Zoe has the floor again today.
In your letter on Tuesday, you were adamant that parents have a place in the disability rights movement. I want to begin by letting you know that we are in vehement agreement on this point: in terms of advocating for the rights of disabled people, I absolutely think that non-disabled parents and relatives have an important role to play.
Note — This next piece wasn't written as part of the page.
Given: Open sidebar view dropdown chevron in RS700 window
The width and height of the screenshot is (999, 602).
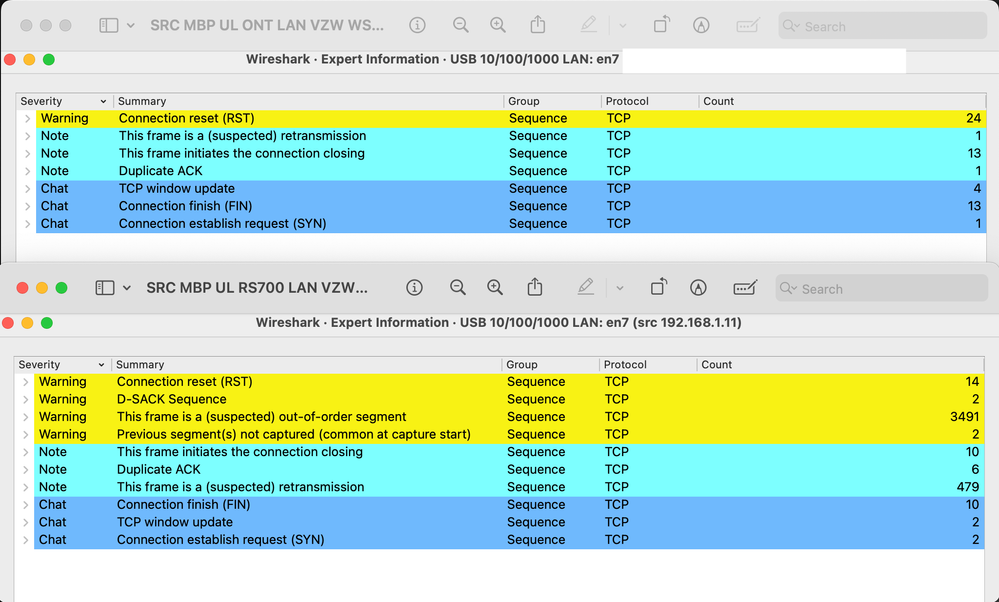Looking at the screenshot, I should (128, 288).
As commenters this week have been pointing out, this role is a complicated one. Among parents, advocacy is occurring on two levels: parents advocating for their children individually, and parents becoming involved in disability rights generally. Because you refer to yourself as a disability advocate as well as an advocate for Schuyler, I can see that you consider both types of advocacy to be central to your work.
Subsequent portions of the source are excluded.